What you need to do
1. From the mailing-list message about kernel sharing, list the issues that the writer says surround its implementation.
2. Go on with the mailing-list message about kernel sharing, starting after its last line.

Text block
───
Kernel sharing would be a nice-to-have feature. There just seem to be a lot of
issues surrounding it's implementation. They involve extensive bootup
customizations, r/o and r/w switching, and non-standard manipulations of file
systems. Ask five people how to do it and you will get five different solutions.
Some are really elegant but they look difficult to undo if your needs change, or
if part of your penguin farm has to stay back-level for compatibility reasons.
But there needs to be a standardized, supportable way to do this to allow
everyone to leverage this important advantage.

For now, the real beauty of Linux on VM, which I saw from the very beginning, is
the ability to quickly restore your production environment at the DR location.
Put another way, which would you rather recover: 100 1U servers with their
disks/SAN(s) and network infrastructure, or 1 or 2 mainframe partitions?


Ray Mrohs
Energy Information Administration
U.S. Department of Energy


-----Original Message-----
From: Noll, Ralph [mailto:[EMAIL PROTECTED]
Sent: Wednesday, January 26, 2005 11:00 AM
To: LINUX-390@VM.MARIST.EDU
Subject: Re: Having 1 linux kernel


That's ok...
───
Provided records
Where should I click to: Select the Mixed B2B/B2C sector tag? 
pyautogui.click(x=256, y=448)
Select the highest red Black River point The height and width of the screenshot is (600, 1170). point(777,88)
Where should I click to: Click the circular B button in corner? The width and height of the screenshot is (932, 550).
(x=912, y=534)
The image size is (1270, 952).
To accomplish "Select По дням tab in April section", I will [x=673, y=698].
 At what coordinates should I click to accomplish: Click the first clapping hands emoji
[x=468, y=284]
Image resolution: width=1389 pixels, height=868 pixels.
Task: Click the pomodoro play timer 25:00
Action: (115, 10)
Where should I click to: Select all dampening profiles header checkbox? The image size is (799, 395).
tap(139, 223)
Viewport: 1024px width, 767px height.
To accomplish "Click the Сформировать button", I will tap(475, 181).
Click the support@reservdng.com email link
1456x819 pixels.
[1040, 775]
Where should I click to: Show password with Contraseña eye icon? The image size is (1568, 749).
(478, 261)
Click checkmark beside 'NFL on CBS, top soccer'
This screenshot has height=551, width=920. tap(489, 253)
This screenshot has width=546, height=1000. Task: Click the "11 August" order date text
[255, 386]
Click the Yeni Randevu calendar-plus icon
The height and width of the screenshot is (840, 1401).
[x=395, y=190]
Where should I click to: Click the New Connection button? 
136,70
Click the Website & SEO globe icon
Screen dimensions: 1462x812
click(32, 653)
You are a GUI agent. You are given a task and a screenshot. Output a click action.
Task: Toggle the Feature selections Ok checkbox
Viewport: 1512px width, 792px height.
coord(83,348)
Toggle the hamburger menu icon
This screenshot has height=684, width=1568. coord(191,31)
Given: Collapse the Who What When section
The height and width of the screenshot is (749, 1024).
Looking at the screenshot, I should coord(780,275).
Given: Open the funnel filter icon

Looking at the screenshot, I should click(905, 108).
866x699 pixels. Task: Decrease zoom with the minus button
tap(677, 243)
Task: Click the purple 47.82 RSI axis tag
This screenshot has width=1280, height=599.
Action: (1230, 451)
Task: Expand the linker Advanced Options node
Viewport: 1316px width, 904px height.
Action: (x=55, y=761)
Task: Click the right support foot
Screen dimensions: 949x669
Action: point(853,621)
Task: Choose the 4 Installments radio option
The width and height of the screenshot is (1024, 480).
───
Answers to the exercises
1.
- extensive bootup customizations
- r/o and r/w switching
- non-standard manipulations of file systems

2.
Don't mind each linux guest having r/w to /usr..../opt....
Just want 1 place to upgrade the kernel...
If not might as well have 1u servers.

Ralph

-----Original Message-----
From: Adam Thornton [mailto:[EMAIL PROTECTED]
Sent: Wednesday, January 26, 2005 9:34 AM
To: LINUX-390@VM.MARIST.EDU
Subject: Re: Having 1 linux kernel

On Jan 26, 2005, at 8:39 AM, Noll, Ralph wrote:

>
> Is there any doc on setting up 1 linux kernel and all linux guests
> booting from That 1 kernel...
>
> Right now I have 8 linux guests all with separate boot disks...
>
> Be nice to have just one..
>
You can put the kernel in NSS and then everyone can IPL that shared
segment, but that doesn't really get you around needing some per-machine
unique r/w DASD.  Although with a shared kernel in NSS and smart use of
basevol/guestvol, you could probably get a system with minimal writeable
DASD.

http://www.vm.ibm.com/linux/linuxnss.html tells you how to do the NSS
trick.  Ignore the "64M is recommended" bit; I've done it successfully
in 12M.  Do it in the smallest size you're ever going to want to run
with.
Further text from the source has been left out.